The Typescript ecosystem needs these complicated types because of some design choices (no type based dispatch). I suggest looking up how other languages solve these problems. You'll find that in typescript, you have to reach for complex types far sooner than in other languages.
So if I pass that Request option to another function that expects a Request object, the compiler is going to track that I’m using an extended object instead of the actual Request type in the function signature and allow me to access the “foo” property?
That’s what I’m specifically talking about. Yours is just dependency injecting a type, which is more avoiding the existing types in the library. That would be the “wrapping” option I was talking about. You don’t need to extend the types if you’re just going to dependency inject them. You could just have an entirely separate object that you pass around at that point.
If the other method has visibility of my foo property, then it can call it. Nothing is being "injected" anywhere. It's the moral equivalent of foo(req). It's statically dispatched
That is exactly dependency injection, the functions have to be embedded into a scope that has access to additional values because the framework doesn’t support passing them directly. The types are injected into the function by being embedded into another scope.
It’s not some kind of moral sin, but it is a kludge. The type system is now tied to the structure of your code, because scoping is now intrinsic to your types.
It’s not the end of the world, I’ve worked in similar systems, it just tends to have a heavy mental overhead at some point as you now have to keep scoping in mind as part of your types.
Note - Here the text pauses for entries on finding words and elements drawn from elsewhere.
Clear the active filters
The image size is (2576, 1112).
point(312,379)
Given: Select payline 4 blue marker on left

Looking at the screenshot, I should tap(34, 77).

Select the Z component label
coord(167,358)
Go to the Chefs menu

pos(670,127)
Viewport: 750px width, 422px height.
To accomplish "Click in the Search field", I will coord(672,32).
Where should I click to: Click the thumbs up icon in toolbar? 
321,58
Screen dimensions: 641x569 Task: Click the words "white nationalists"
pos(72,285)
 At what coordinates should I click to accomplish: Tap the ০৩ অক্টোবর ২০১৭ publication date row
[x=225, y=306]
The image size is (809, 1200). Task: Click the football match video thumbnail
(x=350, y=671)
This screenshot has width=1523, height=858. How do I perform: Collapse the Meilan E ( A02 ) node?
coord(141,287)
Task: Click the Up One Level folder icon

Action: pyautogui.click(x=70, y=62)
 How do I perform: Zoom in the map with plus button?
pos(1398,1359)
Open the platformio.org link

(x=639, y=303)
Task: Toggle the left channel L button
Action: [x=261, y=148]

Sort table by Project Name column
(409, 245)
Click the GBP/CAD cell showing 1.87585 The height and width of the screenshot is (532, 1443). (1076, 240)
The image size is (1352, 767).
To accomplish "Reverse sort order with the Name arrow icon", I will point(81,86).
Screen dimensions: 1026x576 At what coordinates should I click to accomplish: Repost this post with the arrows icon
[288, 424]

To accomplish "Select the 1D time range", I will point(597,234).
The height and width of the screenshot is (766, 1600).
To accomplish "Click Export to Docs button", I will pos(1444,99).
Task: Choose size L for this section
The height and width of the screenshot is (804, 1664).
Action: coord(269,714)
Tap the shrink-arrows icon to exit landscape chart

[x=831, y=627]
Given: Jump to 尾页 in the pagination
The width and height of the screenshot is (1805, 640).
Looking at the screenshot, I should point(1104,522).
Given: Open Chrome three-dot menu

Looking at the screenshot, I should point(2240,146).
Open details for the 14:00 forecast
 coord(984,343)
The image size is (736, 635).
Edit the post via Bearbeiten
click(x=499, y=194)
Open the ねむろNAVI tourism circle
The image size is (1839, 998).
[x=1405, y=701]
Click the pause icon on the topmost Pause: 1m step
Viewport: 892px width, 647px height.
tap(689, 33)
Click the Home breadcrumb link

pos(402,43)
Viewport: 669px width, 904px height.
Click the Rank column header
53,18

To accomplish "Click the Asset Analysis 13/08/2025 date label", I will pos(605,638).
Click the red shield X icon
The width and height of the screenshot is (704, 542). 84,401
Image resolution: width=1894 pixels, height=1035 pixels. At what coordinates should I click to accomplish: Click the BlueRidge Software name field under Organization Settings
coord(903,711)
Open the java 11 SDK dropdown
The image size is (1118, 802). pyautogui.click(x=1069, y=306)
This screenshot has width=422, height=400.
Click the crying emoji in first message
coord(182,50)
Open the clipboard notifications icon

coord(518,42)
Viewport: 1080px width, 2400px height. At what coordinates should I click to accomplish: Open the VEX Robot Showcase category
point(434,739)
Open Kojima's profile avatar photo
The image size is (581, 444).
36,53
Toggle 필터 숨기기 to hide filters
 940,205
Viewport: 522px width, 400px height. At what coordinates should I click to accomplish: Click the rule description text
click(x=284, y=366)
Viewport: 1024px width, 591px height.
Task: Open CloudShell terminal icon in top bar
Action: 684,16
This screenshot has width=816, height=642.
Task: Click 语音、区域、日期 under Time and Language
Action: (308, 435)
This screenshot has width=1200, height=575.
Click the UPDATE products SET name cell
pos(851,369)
The complexity of the types you see in traditional nodejs web servers is there because all of them tried to work as a god-function multitool. The type of a router handler literally incorporates the types of all constituents of a generic request-reponse process and additional server-specific data, all packed into (req, res). This only happens in ultra-generic code that is basically web servers only.
Other languages (libraries really) separate these parts, e.g. Spring Boot seems to hide routing away into a method decorator which infers the body type from a target signature and the server is somehow implied(? through a controller?..). Anyway, it's all there, just not in one place. It has nothing to do with Typescript, it's a js library legacy issue.
It's apples and oranges. The type system in Kotlin is integrated into the language. TypeScript is a preprocessor for JavaScript that isn't allowed to change the JavaScript language, or have any runtime.
The "as Foo" construct is for you to tell TS that you know better than it, or that you deliberately want to bypass the type system. You can have a runtime check, but you have to write the code yourself (a type predicate), because TS doesn't write or change any JavaScript*, it just type-checks it.
I've certainly worked in new codebases where a relatively simple subset of TS types were used. Even then there were a few places the crazy type system was helpful to have. For example, we enforced that the names of the properties in the global configuration object weren't allowed to have consecutive uppercase letters!
(* with minor exceptions like transpiling for new JS features)
If you write in TS to start with, you can use a more sane subset.